Google is once again up to their usual antics with a new Easter Egg. In celebration of the 37-year-old arcade game Breakout, the search giant takes us on a trip down memory game by allowing Google Image Search users to play the hit Atari game right within their browser.

To activate the hidden feature, simply navigate to Google Images and perform a search for Atari Breakout. Small thumbnails of the search results are used as the blocks in the game. If you clear all of the blocks in a series, you'll move on to new levels that use random photos instead. Naturally, users are invited to share their score with others via Google+.

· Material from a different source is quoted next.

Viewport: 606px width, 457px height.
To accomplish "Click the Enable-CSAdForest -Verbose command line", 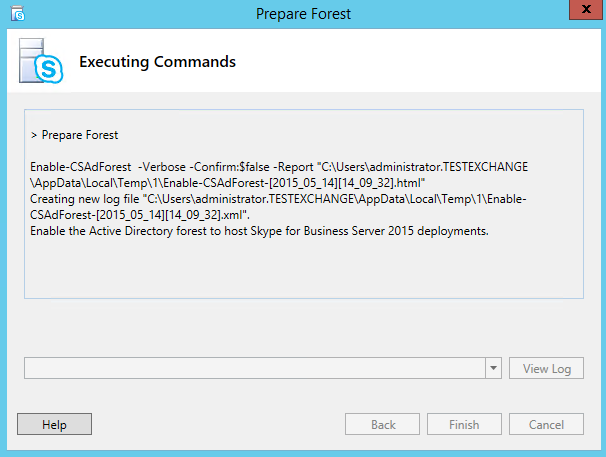I will point(279,167).
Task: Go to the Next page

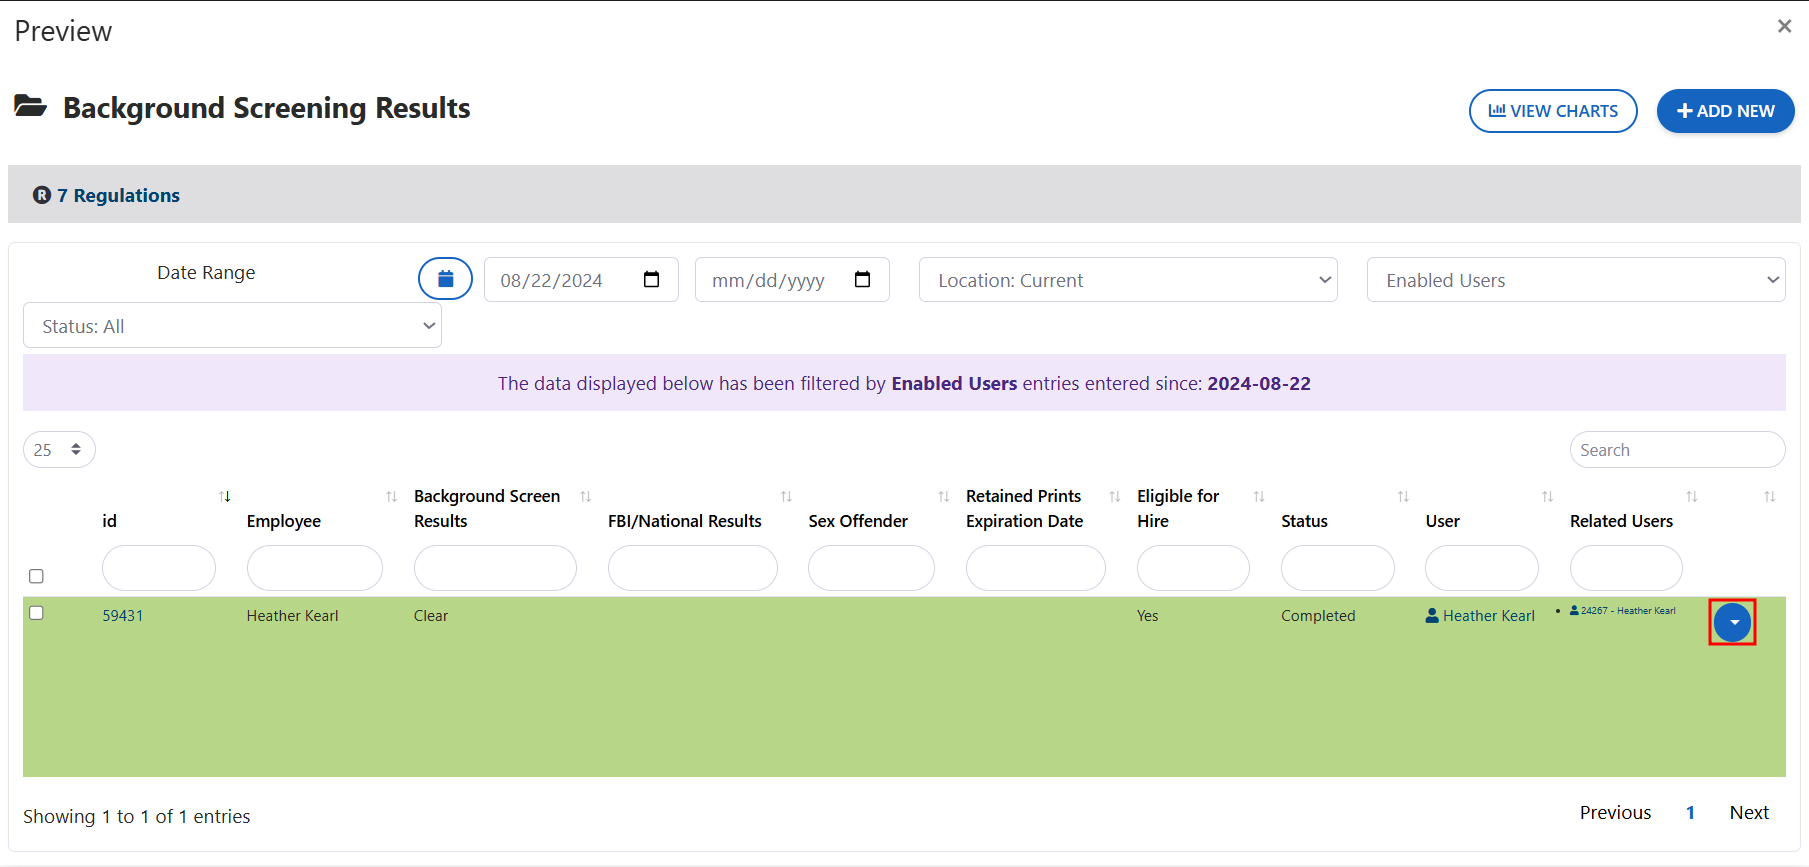Action: click(x=1748, y=813)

If you are unfamiliar, Breakout is an arcade game developed by Atari in April 1976. The title, marketed as a single player version of Pong that uses a ball to smash bricks, was conceptualized by Nolan Bushnell and Steve Bristow. A young Steve Jobs was tasked with creating a prototype of the game which he promised would be ready in just four days.

Jobs offered to split his $750 earnings with Steve Wozniak, a Hewlett-Packard employee at the time. The Woz was known for being able to produce designs with a small number of chips. Based on Jobs' description, Wozniak finished the prototype in four days time using only 42 TLL (transistor-transistor logic) chips.

Unfortunately Atari was unable to use Wozniak's design as it was too compact and too complicated to manufacture. Instead they went with a version that used 100 TTL chips. The gameplay, however, was identical to the version that Wozniak produced.